Realität und Utopie

Ein Leitungsteam hat vor drei Jahren einen Theaterbetrieb übernommen. Nun stellt es sich zur Wiederwahl. Ein Leitartikel aus der Zukunft von Clara Gallistl.

Wir stellen uns zur Wiederwahl. Wir sind das Leitungsteam dieses Hauses. Wir sind vor drei Jahren hier angetreten und haben den Fortschritt versprochen. Unser Vertrag ist abgelaufen, aber wir würden gerne bleiben. Im Folgenden skizzieren wir, was wir bisher für euch erreicht haben – im Namen von Diversität, Nachhaltigkeit und einem respektvollen Miteinander. Wir hoffen, dass ihr euch in diesem zurecht komplexen und transparenten Auswahlverfahren für uns entscheidet.

Änderungen und Chancen

2021 war die Kunst- und Kulturwelt geprägt von Corona. Wir haben die Bruchlinien benannt und die Chancen der allgemeinen Verunsicherung erkannt. Wir haben auf das Kollektiv gesetzt und den Ungleichheiten radikal zur Sichtbarkeit verholfen. Was haben wir an diesem Haus vorgefunden?

GEGEBENE DATEN>
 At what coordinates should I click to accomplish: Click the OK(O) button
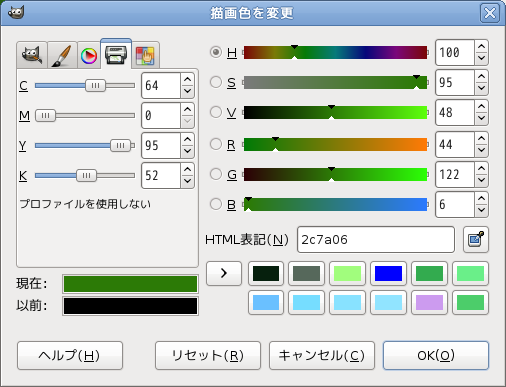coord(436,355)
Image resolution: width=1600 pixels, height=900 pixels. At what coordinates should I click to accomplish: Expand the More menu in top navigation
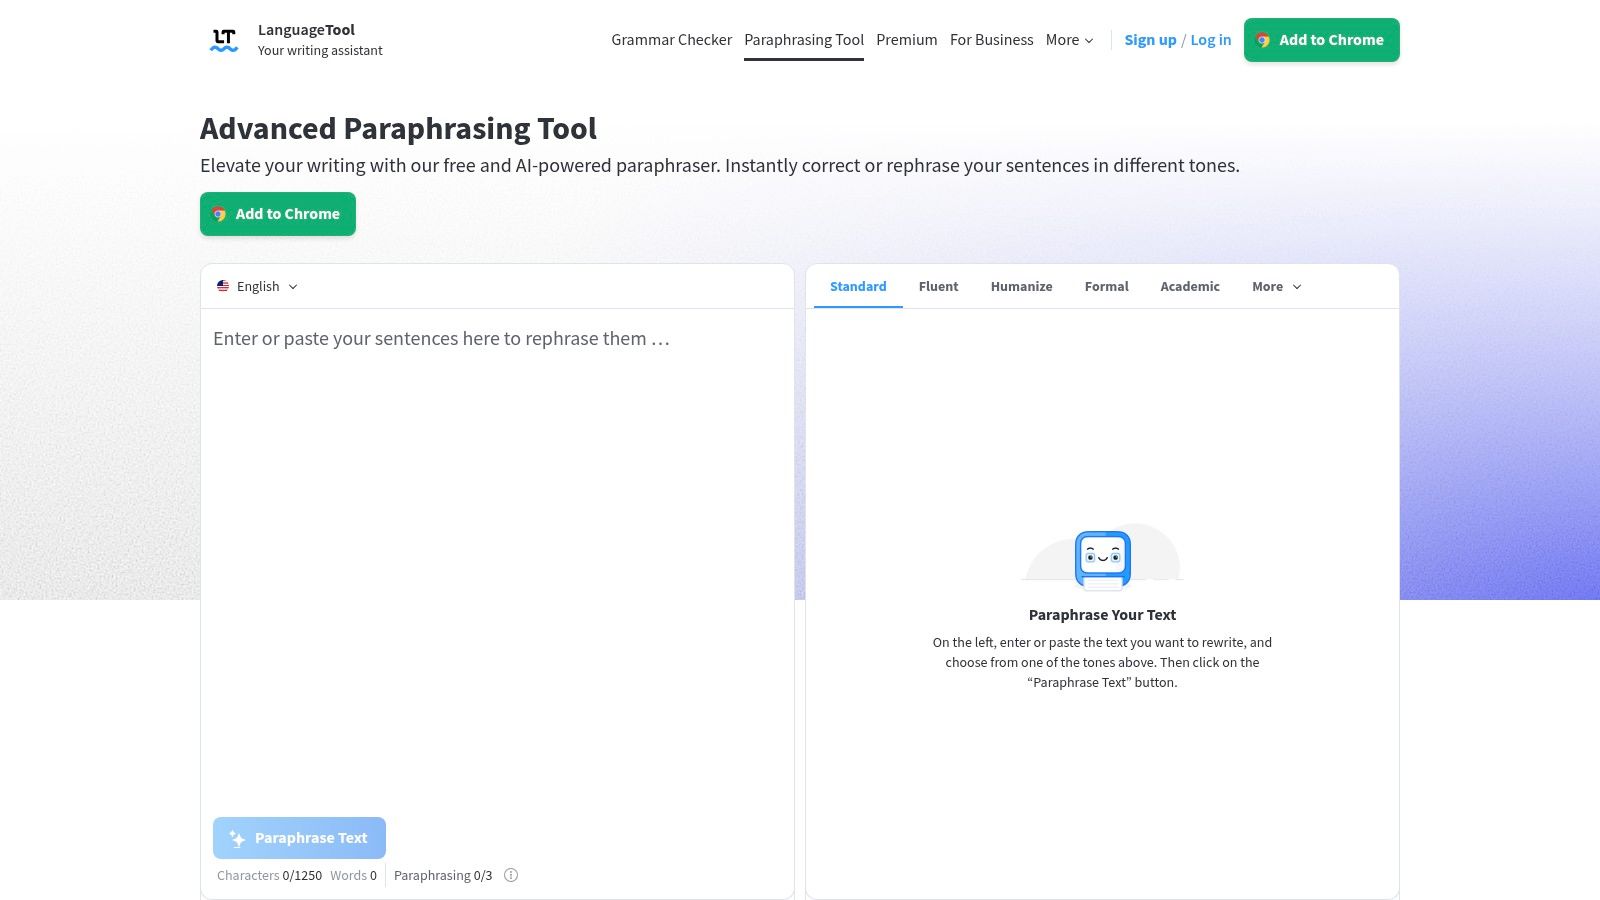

VERSTÄNDNIS PRÜFEN>
**a.** Zähle alle Werte auf, in deren Namen das Leitungsteam laut dem Leitartikel zur Wiederwahl etwas erreicht haben will.
**b.** Führe den Leitartikel über die Wiederwahl des Leitungsteams nach seinem letzten Satz weiter.

GELÖSTE AUFGABEN>
**a.** Diversität, Nachhaltigkeit, ein respektvolles Miteinander

**b.**
Eine hierarchische Struktur des Oben und Unten, Abteilungen mit wenig Verständnis füreinander, Vorurteile gegen Menschen, die „anders“ sind als die, die immer schon am Haus waren, einen unglaublichen Druck, gute Zuschauer*innenzahlen und Medienberichte zu produzieren.

Wir wollten alles richtig machen. Faire Bezahlung, angefangen bei den geringsten Einkommen. Wir haben Schwarze Künstler*innen ans Haus geholt, mit migrantischen Kultur- und Bildungsvereinen kooperiert, um unser Publikum zu erweitern. Wir haben im Haus die Ensemblebesprechungen für alle Abteilungen geöffnet. Und ja, wir wollen das hier transparent machen: Wir sind mit unserer Utopie gescheitert. Denn wir stehen hier, überrascht von der Intensität der Konflikte, die dieses Haus durchziehen, die durch unsere offene Herangehensweise an die Oberfläche gekommen sind; in offener Auseinandersetzung, in Streit, in Manipulation, in Lügen und Übergriffen. Wir waren, wir sind überfordert von der Gleichzeitigkeit der offenen Brüche. Und gleichzeitig wollen wir diese offene Gemengelage als Chance begreifen.

Wir haben begonnen, das System zu verändern. Nach drei Jahren des Umwühlens und Andersmachens liegt der Acker dieses Hauses offen da. Wir haben gerade erst begonnen, die vage Vorstellung einer gerechteren Art des Kunstmachens zu säen. Wir möchten bleiben und den Prozess weiter fortsetzen.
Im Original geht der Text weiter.